A Proteorhodopsin-Related Photosensor Expands the Repertoire of Structural Motifs Employed by Sensory Rhodopsins.

Microbial rhodopsins are light-activated retinal-binding membrane proteins that perform a variety of ion transport and photosensory functions. They display several cases of convergent evolution where the same function is present in unrelated or very distant protein groups. Here we report another possible case of such convergent evolution, describing the biophysical properties of a new group of sensory rhodopsins. The first representative of this group was identified in 2004 but none of the members had been expressed and characterized. The well-studied haloarchaeal sensory rhodopsins interacting with methyl-accepting Htr transducers are close relatives of the halobacterial proton pump bacteriorhodopsin.
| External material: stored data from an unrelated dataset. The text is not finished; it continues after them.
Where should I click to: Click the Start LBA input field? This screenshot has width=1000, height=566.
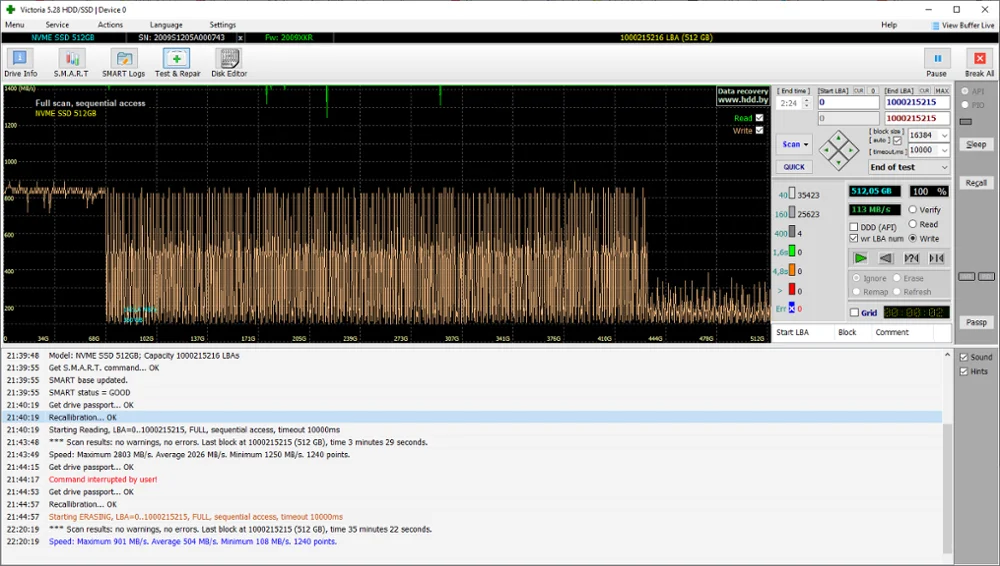(848, 102)
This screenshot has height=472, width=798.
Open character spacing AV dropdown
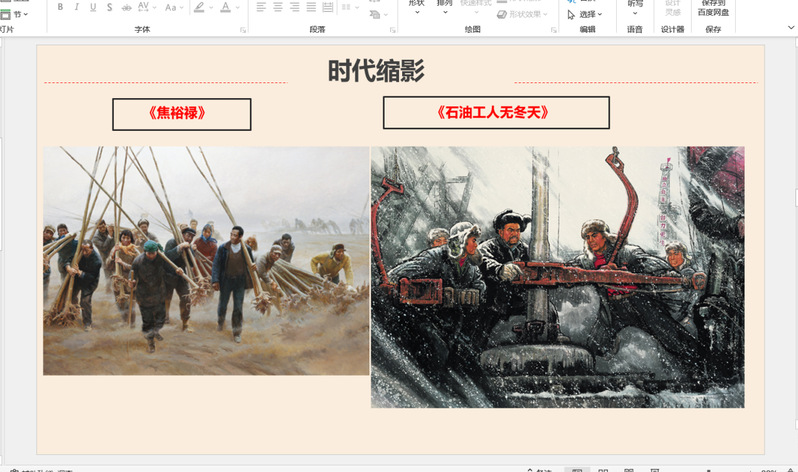pos(146,7)
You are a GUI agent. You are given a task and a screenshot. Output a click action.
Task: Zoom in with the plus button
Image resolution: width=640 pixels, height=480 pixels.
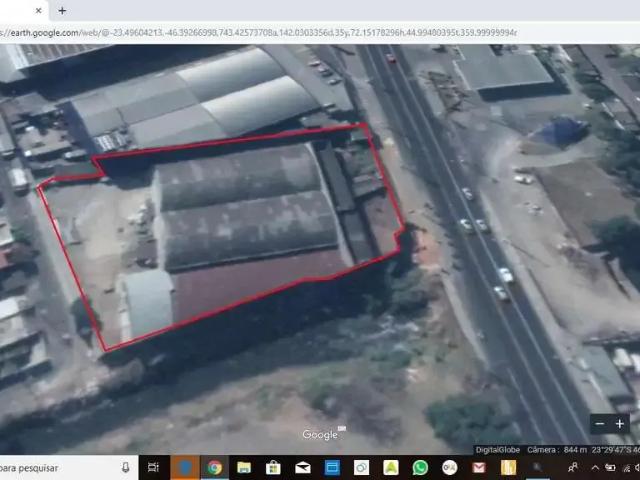pyautogui.click(x=620, y=424)
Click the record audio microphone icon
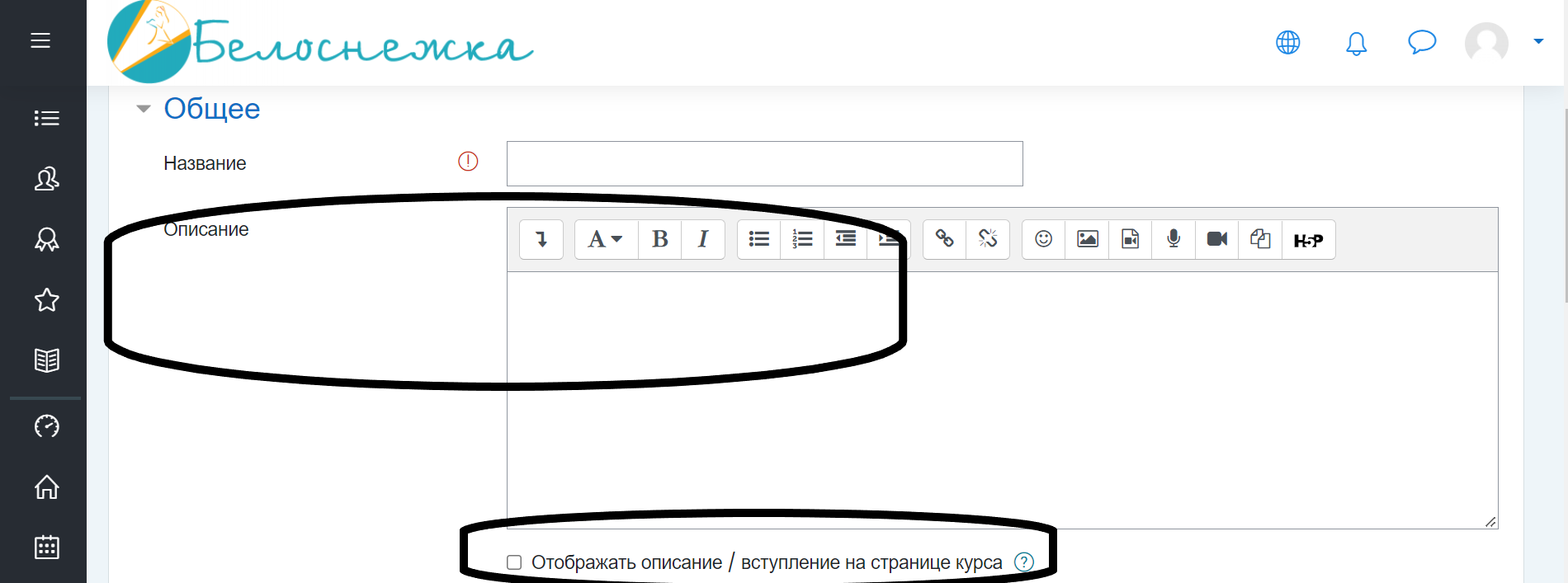The width and height of the screenshot is (1568, 583). pos(1174,239)
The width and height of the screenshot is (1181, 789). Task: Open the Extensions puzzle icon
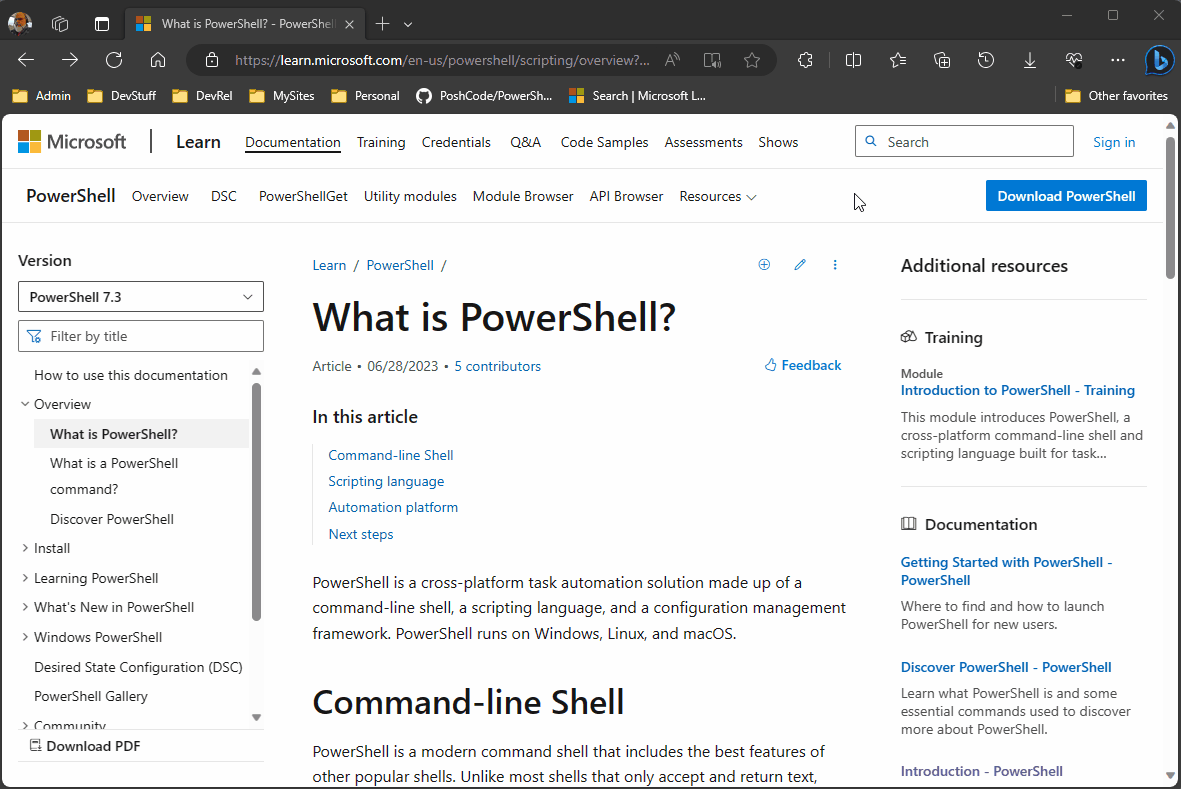tap(805, 60)
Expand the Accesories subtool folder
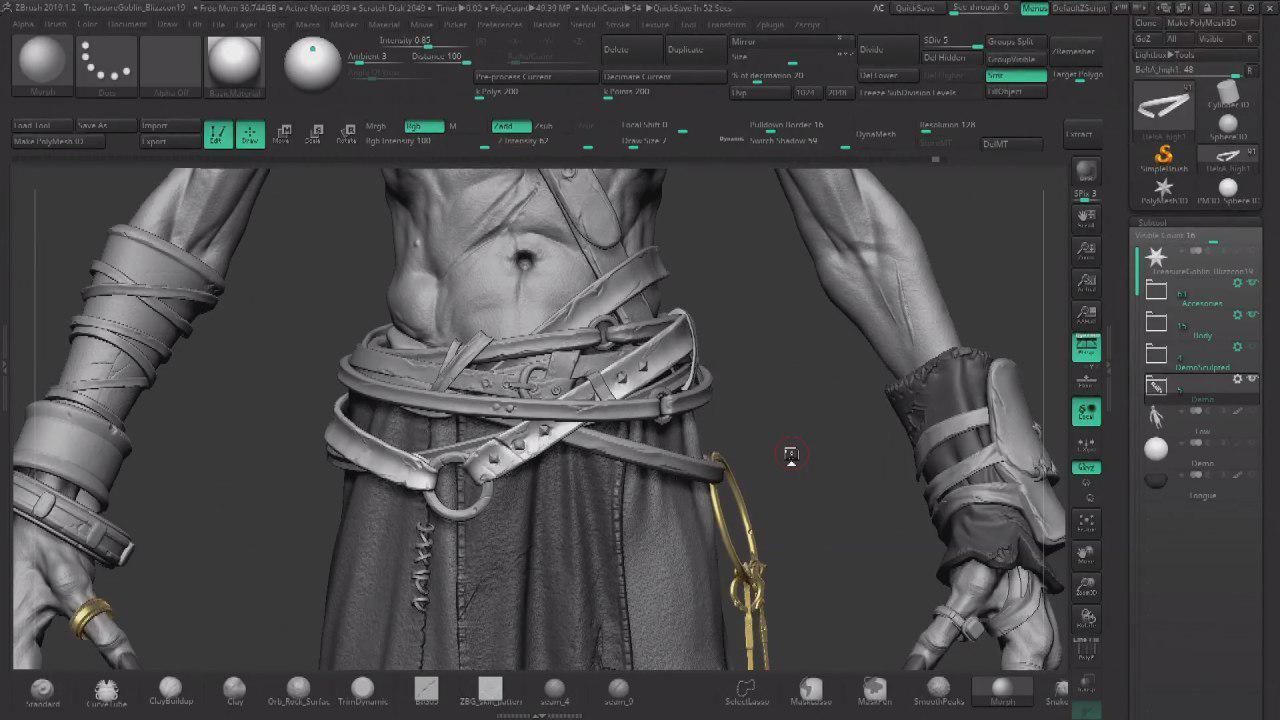Screen dimensions: 1280x720 pyautogui.click(x=1157, y=291)
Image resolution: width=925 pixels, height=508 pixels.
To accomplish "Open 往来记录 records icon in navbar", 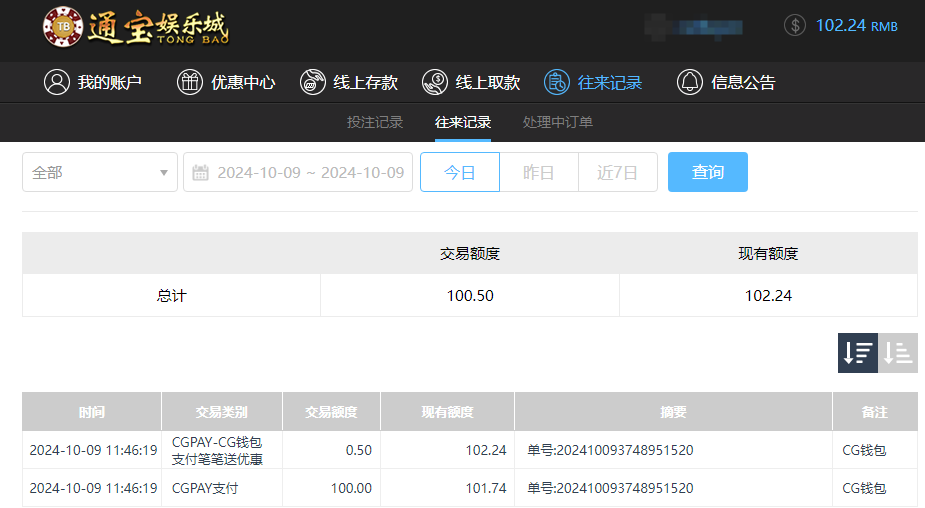I will pyautogui.click(x=557, y=83).
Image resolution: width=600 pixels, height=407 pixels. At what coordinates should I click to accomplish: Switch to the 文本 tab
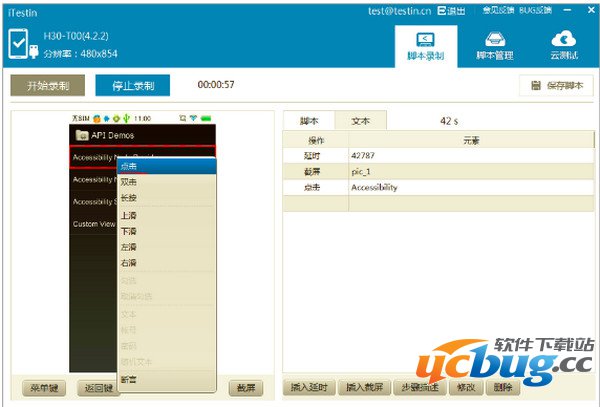(360, 120)
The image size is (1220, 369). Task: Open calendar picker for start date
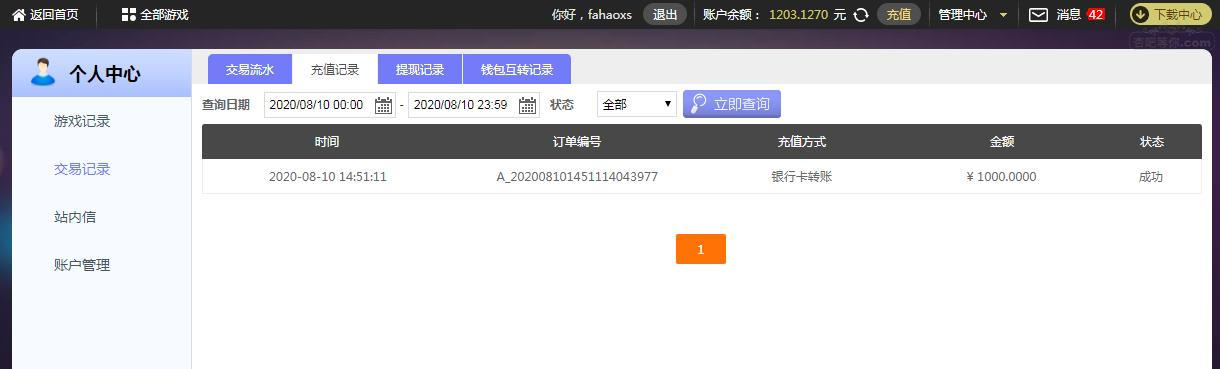[383, 105]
In contrast, the sensory rhodopsins we describe here are relatives of proteobacterial proton pumps, proteorhodopsins, but appear to interact with Htr-like transducers likewise, even though they do not conserve the residues important for the interaction of haloarchaeal sensory rhodopsins with their transducers. The new sensory rhodopsins display many unusual amino acid residues, including those around the retinal chromophore; most strikingly, a tyrosine in place of a carboxyl counterion of the retinal Schiff base on helix C. To characterize their unique sequence motifs, we augment the spectroscopy and biochemistry data by structural modeling of the wild-type and three mutants. Taken together, the experimental data, bioinformatics sequence analyses, and structural modeling suggest that the tyrosine/aspartate complex counterion contributes to a complex water-mediated hydrogen-bonding network that couples the protonated retinal Schiff base to an extracellular carboxylic dyad.